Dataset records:
---------------

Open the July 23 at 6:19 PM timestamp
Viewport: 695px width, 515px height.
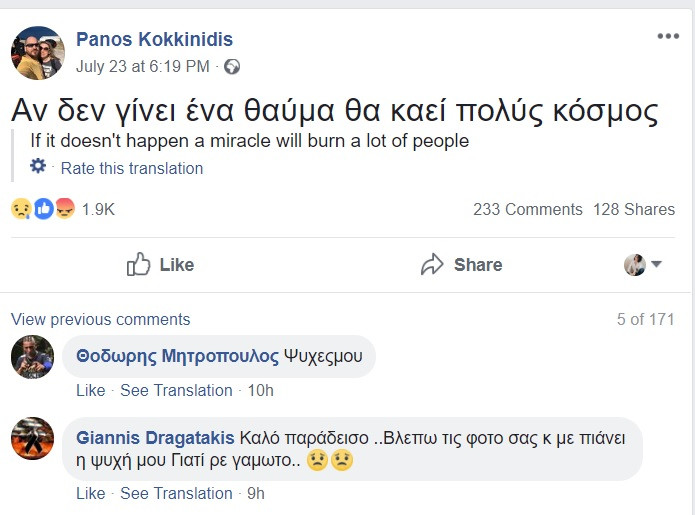(143, 67)
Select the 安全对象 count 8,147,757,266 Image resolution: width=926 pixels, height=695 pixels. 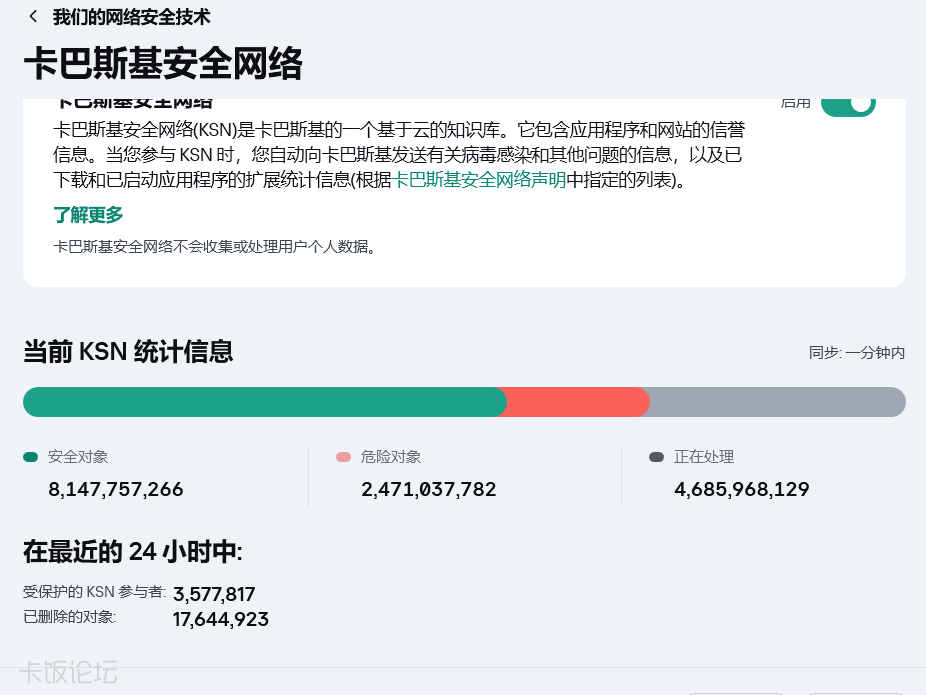pyautogui.click(x=116, y=490)
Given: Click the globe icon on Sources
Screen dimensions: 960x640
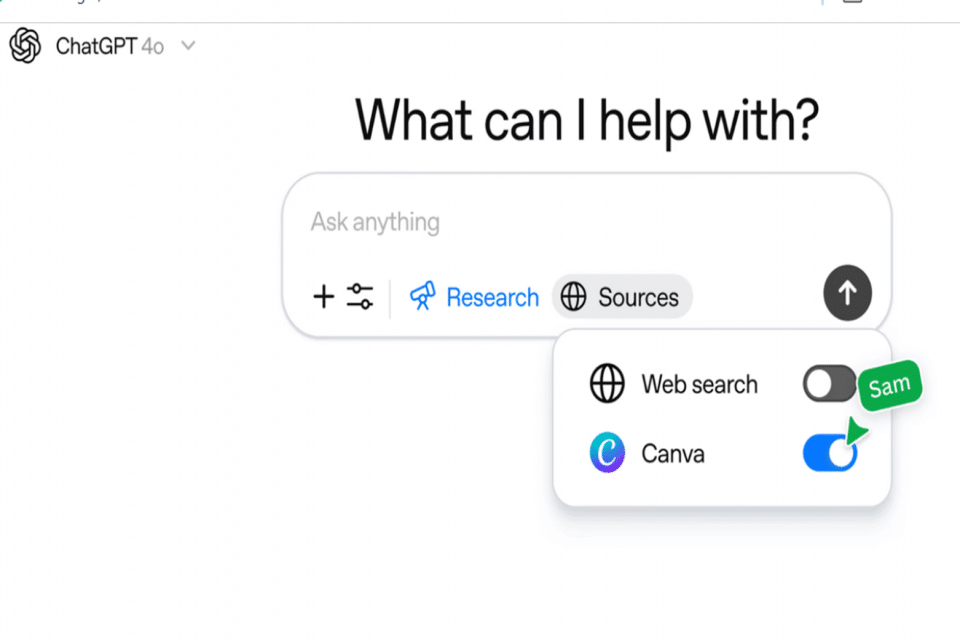Looking at the screenshot, I should click(x=573, y=298).
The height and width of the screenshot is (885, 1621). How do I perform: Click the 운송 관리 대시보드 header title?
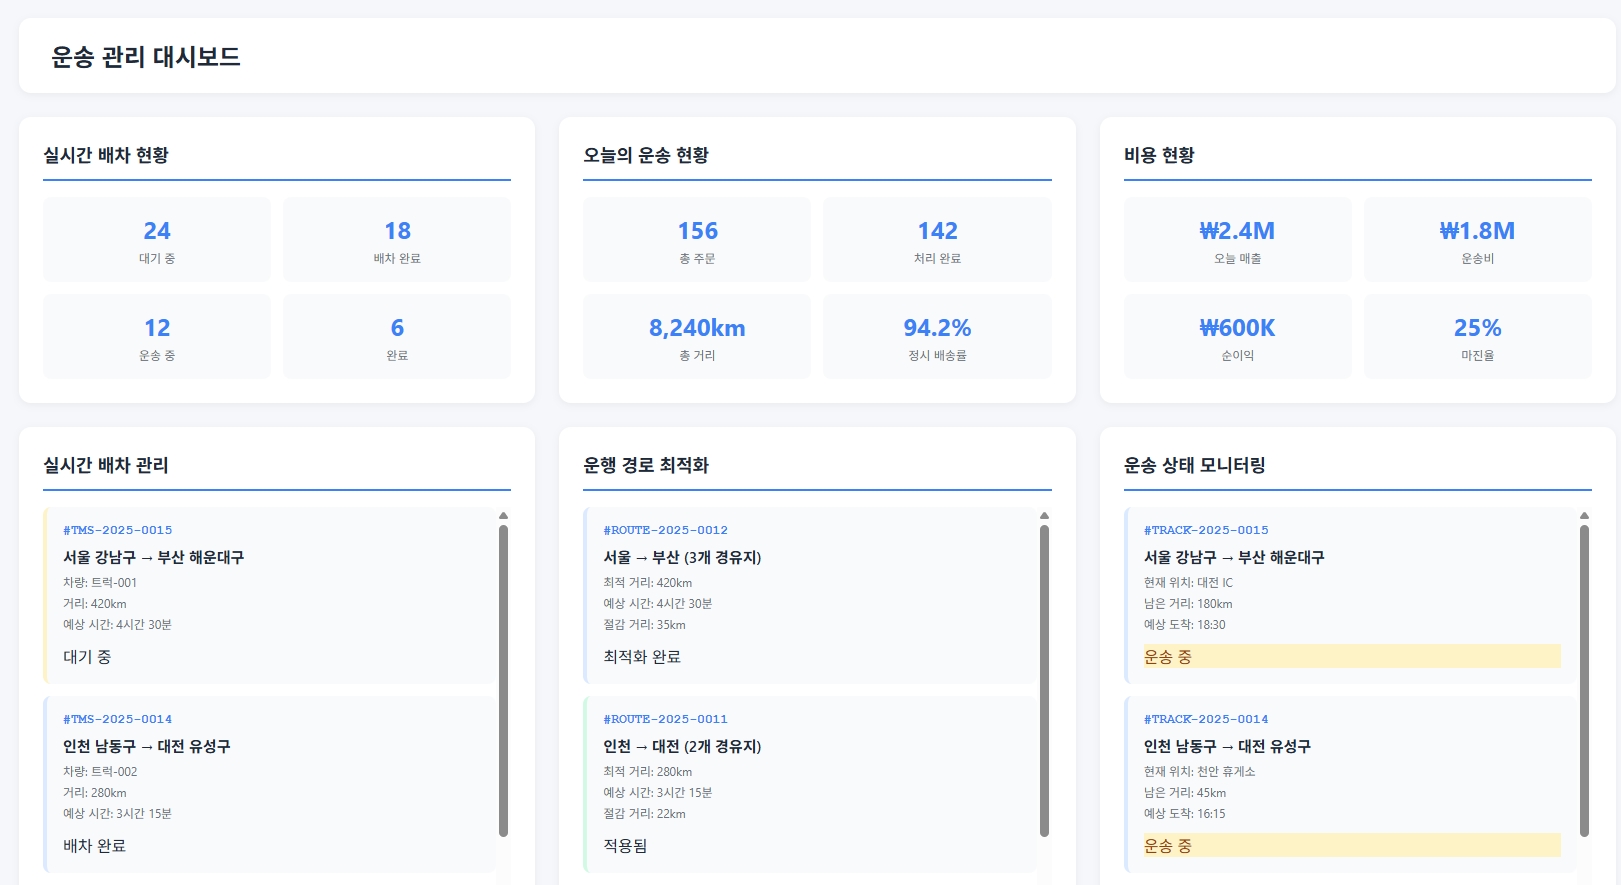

---------------

◆ EXERCISE PROMPT: Starting at the line with "Given: Click the globe icon on Sources", write out every line exactly through the final line of the records above, both included, and skip the pictures.

◆ WRITTEN REPLY:
Given: Click the globe icon on Sources
Screen dimensions: 960x640
Looking at the screenshot, I should click(x=573, y=298).
The height and width of the screenshot is (885, 1621). How do I perform: Click the 운송 관리 대시보드 header title?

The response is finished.